We need to find the minimum cost required to fill as many baskets as possible.

Problem Understanding

If the input is fruits = [[5, 2, 3], [6, 3, 2], [2, 3, 2]], k = 2, cap = 4, then the output will be 12. This is because we can take two fruits of type 0 (cost 5, size 2 each) to fill the first basket completely (size 2+2=4) for cost 5+5=10. Then we use one fruit of type 2 (cost 2, size 3) for the second basket, costing 2 units. Total cost = 10 + 2 = 12.

Algorithm Steps

To solve this problem, we follow these steps ?
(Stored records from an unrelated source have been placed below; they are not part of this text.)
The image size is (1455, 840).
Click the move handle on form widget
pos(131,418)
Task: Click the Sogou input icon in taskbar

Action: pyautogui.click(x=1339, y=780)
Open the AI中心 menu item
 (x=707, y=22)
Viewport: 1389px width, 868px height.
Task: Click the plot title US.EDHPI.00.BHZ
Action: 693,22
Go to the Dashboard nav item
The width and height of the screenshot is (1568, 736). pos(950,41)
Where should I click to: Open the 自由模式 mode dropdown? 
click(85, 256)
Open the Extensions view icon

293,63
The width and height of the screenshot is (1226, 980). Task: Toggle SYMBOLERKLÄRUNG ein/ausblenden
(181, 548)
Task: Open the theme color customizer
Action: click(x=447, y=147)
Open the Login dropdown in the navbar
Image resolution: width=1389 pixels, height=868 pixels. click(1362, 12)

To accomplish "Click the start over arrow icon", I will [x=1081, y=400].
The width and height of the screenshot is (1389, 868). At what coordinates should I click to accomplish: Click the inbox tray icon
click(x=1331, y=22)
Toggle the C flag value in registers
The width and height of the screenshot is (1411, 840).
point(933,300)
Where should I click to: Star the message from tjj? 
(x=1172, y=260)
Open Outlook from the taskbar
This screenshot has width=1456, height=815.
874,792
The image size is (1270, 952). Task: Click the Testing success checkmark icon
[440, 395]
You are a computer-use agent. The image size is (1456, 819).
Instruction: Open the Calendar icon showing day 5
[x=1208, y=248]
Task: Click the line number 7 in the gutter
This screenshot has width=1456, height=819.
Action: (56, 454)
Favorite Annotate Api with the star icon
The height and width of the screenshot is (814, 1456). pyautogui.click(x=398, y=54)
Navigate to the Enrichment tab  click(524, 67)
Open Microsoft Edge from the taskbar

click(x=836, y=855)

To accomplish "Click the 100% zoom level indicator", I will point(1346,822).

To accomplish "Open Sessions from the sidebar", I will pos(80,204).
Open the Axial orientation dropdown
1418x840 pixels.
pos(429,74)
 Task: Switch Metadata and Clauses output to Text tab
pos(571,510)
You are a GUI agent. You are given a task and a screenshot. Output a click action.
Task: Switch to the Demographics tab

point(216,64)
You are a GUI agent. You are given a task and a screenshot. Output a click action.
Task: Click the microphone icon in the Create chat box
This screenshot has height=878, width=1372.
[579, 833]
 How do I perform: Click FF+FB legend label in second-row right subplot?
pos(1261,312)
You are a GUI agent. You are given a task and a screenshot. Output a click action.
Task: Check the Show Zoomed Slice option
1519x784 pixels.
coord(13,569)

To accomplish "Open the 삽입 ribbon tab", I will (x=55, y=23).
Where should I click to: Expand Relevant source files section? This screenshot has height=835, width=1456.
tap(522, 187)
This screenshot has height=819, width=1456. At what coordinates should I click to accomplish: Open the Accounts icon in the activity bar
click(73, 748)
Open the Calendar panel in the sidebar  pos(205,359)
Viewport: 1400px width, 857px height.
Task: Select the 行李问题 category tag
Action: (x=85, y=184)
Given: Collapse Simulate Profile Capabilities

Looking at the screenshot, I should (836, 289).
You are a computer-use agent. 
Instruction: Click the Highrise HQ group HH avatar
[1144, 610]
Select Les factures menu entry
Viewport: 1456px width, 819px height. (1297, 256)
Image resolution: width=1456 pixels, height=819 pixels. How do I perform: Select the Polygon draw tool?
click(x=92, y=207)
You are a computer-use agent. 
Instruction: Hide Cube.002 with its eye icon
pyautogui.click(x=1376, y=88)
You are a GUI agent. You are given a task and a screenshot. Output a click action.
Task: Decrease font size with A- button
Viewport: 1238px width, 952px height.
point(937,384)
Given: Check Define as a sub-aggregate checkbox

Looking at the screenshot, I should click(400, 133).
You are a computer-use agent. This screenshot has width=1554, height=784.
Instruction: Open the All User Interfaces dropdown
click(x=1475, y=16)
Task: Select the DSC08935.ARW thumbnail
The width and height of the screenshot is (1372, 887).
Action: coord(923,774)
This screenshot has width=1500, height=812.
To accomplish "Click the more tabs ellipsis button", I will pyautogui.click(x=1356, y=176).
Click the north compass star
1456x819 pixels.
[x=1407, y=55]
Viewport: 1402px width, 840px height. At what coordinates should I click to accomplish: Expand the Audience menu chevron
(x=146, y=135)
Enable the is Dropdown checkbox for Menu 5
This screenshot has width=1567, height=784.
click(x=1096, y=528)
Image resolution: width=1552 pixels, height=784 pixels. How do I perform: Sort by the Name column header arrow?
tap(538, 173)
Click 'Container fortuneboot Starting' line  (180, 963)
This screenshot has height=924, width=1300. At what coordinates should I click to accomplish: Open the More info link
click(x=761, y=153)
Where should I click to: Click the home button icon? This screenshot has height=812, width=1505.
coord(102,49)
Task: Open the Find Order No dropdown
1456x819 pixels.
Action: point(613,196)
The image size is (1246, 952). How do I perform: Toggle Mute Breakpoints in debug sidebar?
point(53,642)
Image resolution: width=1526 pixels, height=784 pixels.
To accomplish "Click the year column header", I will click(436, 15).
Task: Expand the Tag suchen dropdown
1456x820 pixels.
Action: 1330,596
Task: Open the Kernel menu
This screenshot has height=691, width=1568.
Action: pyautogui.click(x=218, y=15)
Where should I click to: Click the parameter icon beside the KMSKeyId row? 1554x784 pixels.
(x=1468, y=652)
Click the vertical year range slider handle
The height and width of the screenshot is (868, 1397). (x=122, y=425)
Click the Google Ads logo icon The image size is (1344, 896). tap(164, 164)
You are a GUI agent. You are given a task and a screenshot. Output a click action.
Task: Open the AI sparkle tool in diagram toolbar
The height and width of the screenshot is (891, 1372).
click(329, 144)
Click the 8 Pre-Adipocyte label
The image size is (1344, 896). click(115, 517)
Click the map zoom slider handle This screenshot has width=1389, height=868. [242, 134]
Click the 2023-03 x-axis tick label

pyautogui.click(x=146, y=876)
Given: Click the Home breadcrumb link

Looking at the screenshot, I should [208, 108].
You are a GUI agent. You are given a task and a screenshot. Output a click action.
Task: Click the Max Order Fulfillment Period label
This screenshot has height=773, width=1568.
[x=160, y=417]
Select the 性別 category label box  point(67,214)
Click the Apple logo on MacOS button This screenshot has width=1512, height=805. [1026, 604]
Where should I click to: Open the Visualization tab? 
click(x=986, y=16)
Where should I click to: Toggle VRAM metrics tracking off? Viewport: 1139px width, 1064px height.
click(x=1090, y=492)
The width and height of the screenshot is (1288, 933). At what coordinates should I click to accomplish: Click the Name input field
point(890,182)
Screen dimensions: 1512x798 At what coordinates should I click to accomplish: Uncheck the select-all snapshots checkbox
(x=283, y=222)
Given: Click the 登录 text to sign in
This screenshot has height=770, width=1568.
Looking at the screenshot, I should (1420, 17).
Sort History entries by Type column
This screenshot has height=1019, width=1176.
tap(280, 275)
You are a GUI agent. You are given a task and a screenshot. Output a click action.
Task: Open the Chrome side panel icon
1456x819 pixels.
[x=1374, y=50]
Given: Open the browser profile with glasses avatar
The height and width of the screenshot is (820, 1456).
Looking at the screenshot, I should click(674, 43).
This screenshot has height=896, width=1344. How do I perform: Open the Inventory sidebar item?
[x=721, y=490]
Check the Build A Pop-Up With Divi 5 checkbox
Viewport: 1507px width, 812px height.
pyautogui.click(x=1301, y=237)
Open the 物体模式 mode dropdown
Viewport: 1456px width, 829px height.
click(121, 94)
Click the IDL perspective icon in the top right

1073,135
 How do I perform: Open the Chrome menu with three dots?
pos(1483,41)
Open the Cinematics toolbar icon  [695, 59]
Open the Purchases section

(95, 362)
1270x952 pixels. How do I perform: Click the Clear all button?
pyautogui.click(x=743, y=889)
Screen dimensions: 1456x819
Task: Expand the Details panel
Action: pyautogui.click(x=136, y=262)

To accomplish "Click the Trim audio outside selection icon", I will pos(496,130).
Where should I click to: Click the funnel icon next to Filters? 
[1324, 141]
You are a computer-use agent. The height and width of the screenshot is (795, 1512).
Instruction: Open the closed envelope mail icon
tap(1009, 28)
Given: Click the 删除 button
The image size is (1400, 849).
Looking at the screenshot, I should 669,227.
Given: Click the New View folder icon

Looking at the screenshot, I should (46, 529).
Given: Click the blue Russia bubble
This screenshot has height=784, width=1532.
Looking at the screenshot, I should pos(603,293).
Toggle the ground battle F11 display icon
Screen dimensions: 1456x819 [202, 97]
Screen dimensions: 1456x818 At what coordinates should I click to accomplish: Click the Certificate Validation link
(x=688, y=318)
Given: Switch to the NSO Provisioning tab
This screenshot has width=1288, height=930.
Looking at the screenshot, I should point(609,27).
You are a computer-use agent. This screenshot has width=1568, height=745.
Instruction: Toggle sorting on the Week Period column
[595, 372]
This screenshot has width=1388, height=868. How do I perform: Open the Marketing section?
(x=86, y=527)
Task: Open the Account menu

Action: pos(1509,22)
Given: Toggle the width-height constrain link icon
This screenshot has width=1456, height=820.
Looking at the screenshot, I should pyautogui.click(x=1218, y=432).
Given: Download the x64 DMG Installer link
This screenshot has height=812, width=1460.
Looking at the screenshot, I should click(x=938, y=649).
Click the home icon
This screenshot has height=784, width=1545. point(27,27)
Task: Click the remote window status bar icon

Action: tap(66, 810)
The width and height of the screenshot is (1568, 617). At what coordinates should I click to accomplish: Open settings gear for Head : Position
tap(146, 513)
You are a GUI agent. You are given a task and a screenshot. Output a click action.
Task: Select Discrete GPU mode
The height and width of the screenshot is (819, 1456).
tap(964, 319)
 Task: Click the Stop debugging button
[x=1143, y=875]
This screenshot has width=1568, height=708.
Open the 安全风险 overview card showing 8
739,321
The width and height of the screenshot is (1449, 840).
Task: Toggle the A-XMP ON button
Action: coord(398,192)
• Create an options list to store all possible basket configurations
• For each fruit type (c, s, t):
  • Calculate how many fruits can fit in one basket: fnum = min(cap // s, t)
  • Calculate how many such baskets we can make: bnum = t // fnum
  • Store the configuration as (remaining_capacity, basket_cost, basket_count)
  • Update remaining fruits count
• Sort options by remaining capacity (prioritize fuller baskets)
• Greedily fill baskets starting with the fullest and cheapest options

Implementation

def solve(fruits, k, cap):
    options = []
    
    # Generate all possible basket configurations
    for c, s, t in fruits:
        while t > 0:
            # Maximum fruits that can fit in one basket
            fnum = min(cap // s, t)
            if fnum == 0:
                break
            
            # Number of such baskets we can make
            bnum = t // fnum
            
            # Store: (remaining_capacity, basket_cost, basket_count)
            options.append((cap - fnum * s, fnum * c, bnum))
            t -= bnum * fnum
    
    # Sort by remaining capacity (fuller baskets first), then by cost
    ans = 0
    for left_cap, bcost, bnum in sorted(options):
        # Fill as many baskets as possible
        bfill = min(k, bnum)
        ans += bcost * bfill
        k -= bfill
        
        if k == 0:
            break
    
    return ans

# Test the function
fruits = [[5, 2, 3], [6, 3, 2], [2, 3, 2]]
k = 2
cap = 4
result = solve(fruits, k, cap)
print(f"Minimum cost to fill {k} baskets: {result}")

Minimum cost to fill 2 baskets: 12

How It Works

The algorithm works by:

• Configuration Generation: For each fruit type, it calculates all possible ways to fill baskets
• Greedy Selection: It sorts configurations by fullness (lower remaining capacity first) to prioritize fuller baskets
• Cost Optimization: Among equally full baskets, it naturally selects cheaper options first due to sorting

Step-by-Step Trace

For our example with fruits = [[5, 2, 3], [6, 3, 2], [2, 3, 2]]:

• Fruit 0: cost=5, size=2, count=3 ? Can fit 2 fruits per basket (size 4), make 1 basket, cost=10
• Fruit 1: cost=6, size=3, count=2 ? Can fit 1 fruit per basket (size 3), make 2 baskets, cost=6 each
• Fruit 2: cost=2, size=3, count=2 ? Can fit 1 fruit per basket (size 3), make 2 baskets, cost=2 each

Options sorted by remaining capacity: [(0, 10, 1), (1, 6, 2), (1, 2, 2)]

Fill baskets: First basket costs 10, second basket costs 2. Total = 12.

Conclusion

This greedy algorithm efficiently finds the minimum cost to fill fruit baskets by prioritizing fuller baskets first, then selecting the cheapest options. The time complexity is O(n log n) due to sorting the configuration options.